June Movie Review: Star Performance

Nehha Pendse Bayas is pure magic in this, albeit a dark one. From trusting her character to be independent to tackling the ghosts of her past, she nails every possible aspect. She goes straight to 🥺 of 😑 for a scene, and that shows her prosperous range.

Siddharth Menon plays Neel at the risk of looking like Kabir Singh/Arjun Reddy, but he brings a range of raw emotions with him. He plays the complexity of Neel with the right conviction needed for such a role. Siddharth is endowed with most of the flesh and leaves no chance to make a mark on himself.

Post her stint in Breathe Into The Shadows & Ek Thi Begum, this is Resham Shrivardhan’s debut Marathi movie, and she’s pretty much okay. It’s also partly due to the weak writing around her character Nicky. Sanskruti Balgude is only there for a few scenes and adds nothing of note.

Kiran Karmarkar, as Neel’s father, is another victim of an average character sketch, as he could have added a whole lot of depth to the existing turmoil. Nilesh Diwekar as the stereotypical president of the colony is wasted. Jitendra Joshi’s cameo towards the end doesn’t add anything out-of-the-box to the script, but it’s always a joy to watch him act.

(Photo credits – still)

June movie review: directing, music

Suhrud Godbole, Vaibhav Khisti’s direction is ordinary, to sum up in one word. The directing relies entirely on Mahajan’s script and adds nothing to intrigue you other than the dialogue-heavy nature due to the writing. That’s where an ‘I’m Thinking Of Ending Things’ stands out, relying on both brilliant writing and superb directing. Mahajan’s story is uncertain and vulnerable, but it lacks the bar of absurdity. A top-of-my-head example is Neel’s friendship with his friend at the hostel is never well developed, but it takes on a dark twist that gets wasted because you just can’t connect to it.

The music of Shalmali Kholgade forms a beautiful whole with the aura of June. But it lacks a few good songs that would have had a bigger impact. ‘Baba’ remains the best song, but the timing takes away its gloomy charm.

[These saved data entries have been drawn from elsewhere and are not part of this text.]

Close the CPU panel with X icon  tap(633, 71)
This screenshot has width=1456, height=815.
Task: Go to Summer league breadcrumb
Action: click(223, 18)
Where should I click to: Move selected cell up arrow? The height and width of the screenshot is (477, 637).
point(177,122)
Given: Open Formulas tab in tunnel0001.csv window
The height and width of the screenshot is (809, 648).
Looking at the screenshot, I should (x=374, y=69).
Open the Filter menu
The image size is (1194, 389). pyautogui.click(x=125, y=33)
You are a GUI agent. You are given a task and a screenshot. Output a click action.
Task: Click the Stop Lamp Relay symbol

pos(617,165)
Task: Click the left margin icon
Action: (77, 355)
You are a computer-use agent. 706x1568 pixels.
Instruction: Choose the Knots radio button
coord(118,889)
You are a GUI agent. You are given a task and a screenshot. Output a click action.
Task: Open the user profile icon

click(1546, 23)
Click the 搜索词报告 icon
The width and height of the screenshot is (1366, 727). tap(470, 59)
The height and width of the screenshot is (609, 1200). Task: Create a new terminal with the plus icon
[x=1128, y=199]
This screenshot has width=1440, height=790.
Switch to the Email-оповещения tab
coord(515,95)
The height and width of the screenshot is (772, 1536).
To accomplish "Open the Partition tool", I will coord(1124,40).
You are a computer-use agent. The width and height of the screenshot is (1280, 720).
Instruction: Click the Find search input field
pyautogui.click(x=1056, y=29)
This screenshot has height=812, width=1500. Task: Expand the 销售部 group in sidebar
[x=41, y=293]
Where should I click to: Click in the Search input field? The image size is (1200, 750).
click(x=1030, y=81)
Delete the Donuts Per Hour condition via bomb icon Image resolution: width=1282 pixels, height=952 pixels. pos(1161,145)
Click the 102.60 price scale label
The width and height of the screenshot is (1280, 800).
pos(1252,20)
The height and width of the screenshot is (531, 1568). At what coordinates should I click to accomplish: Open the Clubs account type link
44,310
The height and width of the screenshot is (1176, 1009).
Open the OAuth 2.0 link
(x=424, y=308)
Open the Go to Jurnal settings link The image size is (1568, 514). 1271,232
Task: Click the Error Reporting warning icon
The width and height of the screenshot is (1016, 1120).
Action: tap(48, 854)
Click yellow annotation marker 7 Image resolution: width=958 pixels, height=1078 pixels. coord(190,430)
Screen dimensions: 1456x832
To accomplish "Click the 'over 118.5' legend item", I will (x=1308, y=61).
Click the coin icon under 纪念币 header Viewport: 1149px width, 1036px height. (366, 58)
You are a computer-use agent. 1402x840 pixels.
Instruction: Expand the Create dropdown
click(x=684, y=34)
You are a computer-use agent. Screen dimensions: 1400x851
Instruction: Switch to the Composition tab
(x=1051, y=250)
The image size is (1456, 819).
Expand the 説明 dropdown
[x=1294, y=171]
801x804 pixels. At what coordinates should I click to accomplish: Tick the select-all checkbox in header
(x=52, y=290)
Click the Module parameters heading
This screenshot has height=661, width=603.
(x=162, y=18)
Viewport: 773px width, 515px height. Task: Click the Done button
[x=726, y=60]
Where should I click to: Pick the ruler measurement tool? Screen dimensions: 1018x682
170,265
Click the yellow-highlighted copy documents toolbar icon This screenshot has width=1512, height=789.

June movie review: the last word

All said and done; it’s a complex story of two complicated strangers who have become more than friends and find a simple way to live their lives. Backed up with two compelling performances, a beautiful message, it still feels incomplete due to the rushed script.

Two and a half stars!

June Trailer

June- will be released on June 30, 2021.

Share with us your viewing experiences June.